# Savic Royal Suite Cage



## Becky8 (Jun 2, 2011)

I'm ordering this cage new tomorrow. Best price I've seen is £244 delivered. 

Is there anywhere cheaper at all or is £244 a good price?

Will be the home of 8 female rats, but apparently this cage can house 12 rats. If this is true it gives me room for 4 more rats if ever wanted


----------



## petzplazaUK (Feb 21, 2011)

not sure about the pricing but it looks good,its very much like the sky x trail one i sell( at £209 but obviously not savic). the ratties should love it


----------



## Tapir (Mar 20, 2010)

I comfortably kept 7 rats in a Liberta Explorer. I'd keep a max of 9 in one of these cages. Lots of space and great levels, available for about £139


----------



## LostGirl (Jan 16, 2009)

seems about the right price id prob keep 12 does in there but not bucks going by the size difference mine have!


----------



## manic rose (Mar 12, 2011)

managed to get mine for about £200 on amazon. was watching it for a while and the price tends to go up and down a lot on there


----------



## Lil Miss (Dec 11, 2010)

what about the high rise mammal?
its bigger and cheeper, (works out at £161.95 with shipping) not sure on bar spacing for rats though, we use these for our chins, with the trays replaced though.
FERRET CHINCILLA CAGE HIGH RISE


----------



## secretpennell (Mar 29, 2010)

Lil Miss said:


> what about the high rise mammal?


Bar spacing is too wide for girls and smaller boys.


----------



## dorris1988 (Jul 21, 2011)

Ive got this cage sat in my frontroom for when i move house on monday, my three boys will be moving from a ferplast furet XL into this... I paid 260 for it from Amazon... Should have looked around a bit more i guess!

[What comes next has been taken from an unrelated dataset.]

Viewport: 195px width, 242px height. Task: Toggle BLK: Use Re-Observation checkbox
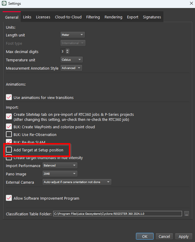tap(9, 134)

Was initially going to go for the explorer but i didnt mind spending the extra for a better quality cage!


----------



## nattymariax (Sep 1, 2010)

dorris1988 said:


> Ive got this cage sat in my frontroom for when i move house on monday, my three boys will be moving from a ferplast furet XL into this... I paid 260 for it from Amazon... Should have looked around a bit more i guess! Was initially going to go for the explorer but i didnt mind spending the extra for a better quality cage!


Hi Aaron


----------